(Beginning of PAGE EXTRACT)

Overview of tsinfer
Before assembling the watch, lay out every part and understand what it does.
tsinfer at a glance. The deterministic tree sequence inference pipeline: ancestor generation identifying shared haplotype segments, Viterbi copying paths showing how each sample copies from the inferred ancestors, inference site selection determining which variant positions anchor the reconstruction, and the full pipeline output as a tree sequence edge diagram.
If the MCMC-based methods we explored earlier – SINGER and ARGweaver – are fine mechanical watches, hand-assembled with painstaking precision, then tsinfer is a quartz movement: simpler, faster, designed for scale. A quartz watch sacrifices the romance of a balance wheel for the reliability of an oscillating crystal. tsinfer makes an analogous trade: it gives up full posterior inference for a single best-fit genealogy, and in return it scales to millions of samples where MCMC methods would take months.

(End of PAGE EXTRACT)

_PROBLEMS TO WORK ON_:
A) Translate this sentence from the tsinfer overview into French: "A quartz watch sacrifices the romance of a balance wheel for the reliability of an oscillating crystal."
B) In one to three sentences, explain what tsinfer gains, according to the tsinfer overview, by producing a single best-fit genealogy instead of full posterior inference.
C) Which two MCMC-based methods does the tsinfer overview compare to fine mechanical watches?

(Beginning of MATERIAL PROVIDED)

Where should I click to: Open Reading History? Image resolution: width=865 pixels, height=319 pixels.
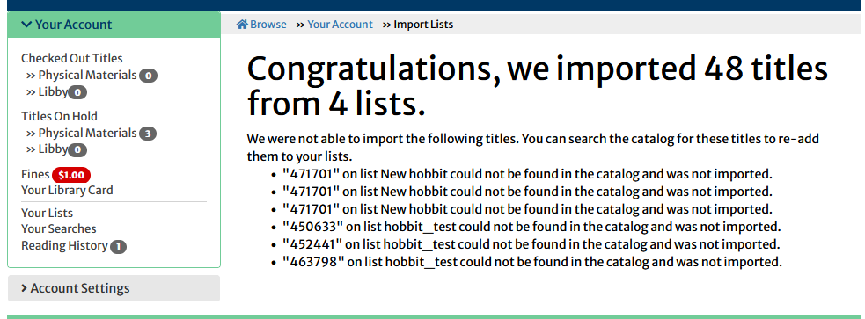pyautogui.click(x=64, y=246)
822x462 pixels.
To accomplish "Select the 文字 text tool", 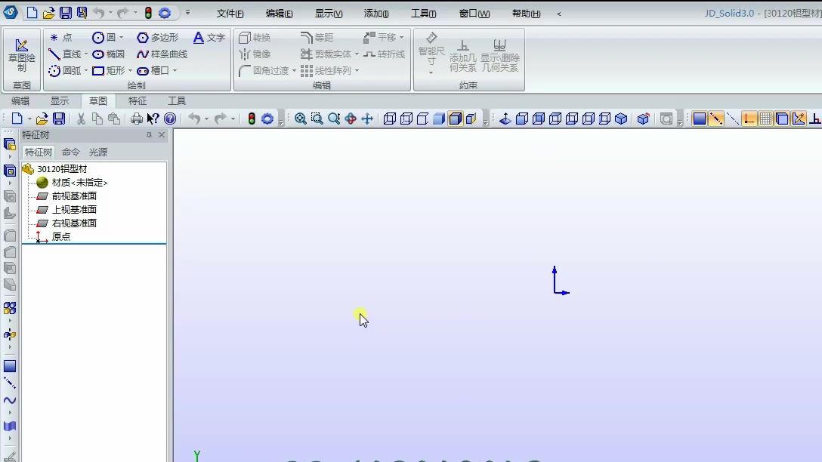I will 209,38.
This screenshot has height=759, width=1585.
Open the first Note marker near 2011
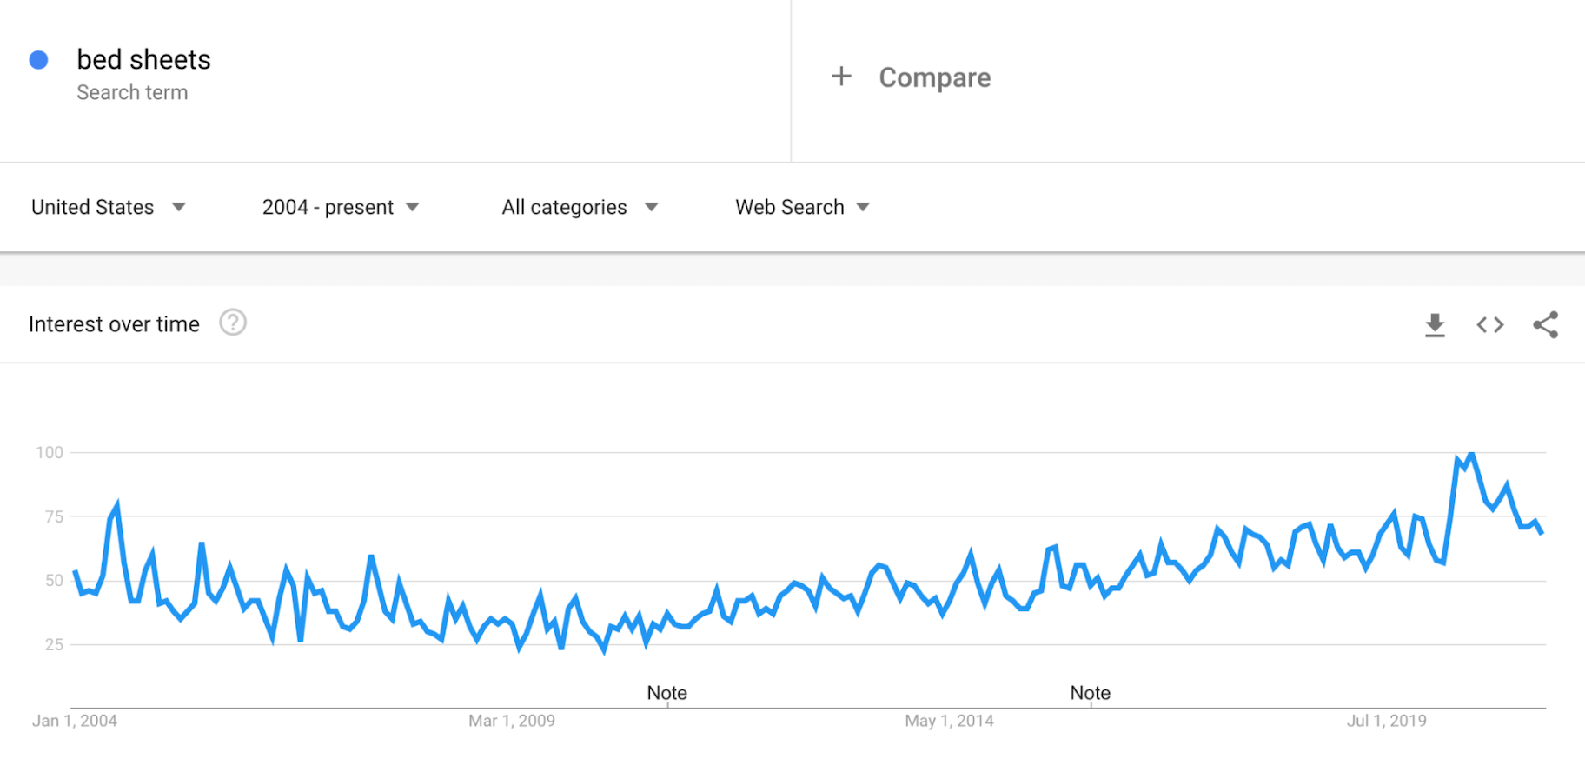[666, 693]
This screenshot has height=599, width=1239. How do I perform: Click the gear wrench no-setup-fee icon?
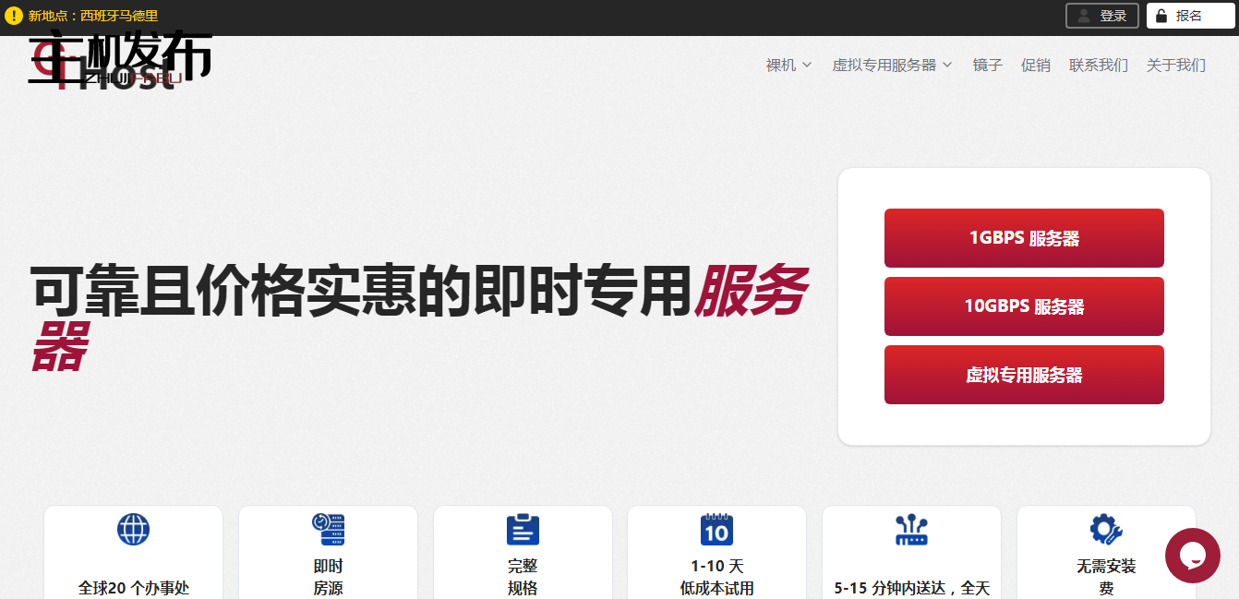1106,530
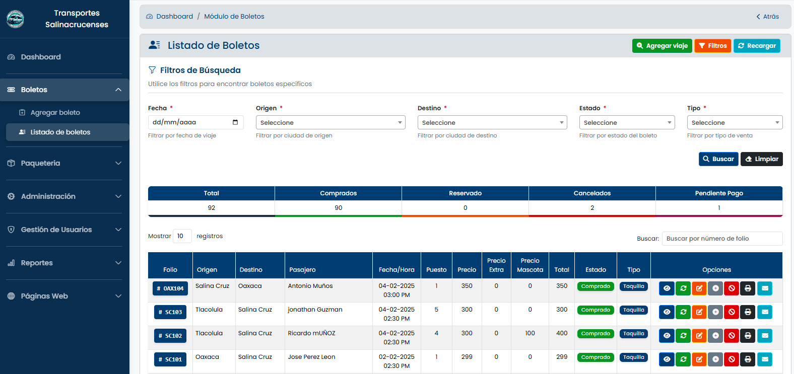Show details of ticket SC102 via eye icon
This screenshot has width=794, height=374.
(x=667, y=336)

(End of MATERIAL PROVIDED)

_NUMBERED ANSWERS_:
A) Une montre à quartz sacrifie le romantisme d'un balancier au profit de la fiabilité d'un cristal oscillant.

B) By giving up full posterior inference for a single best-fit genealogy, tsinfer can scale to millions of samples. MCMC methods would take months on data of that size.

C) SINGER and ARGweaver.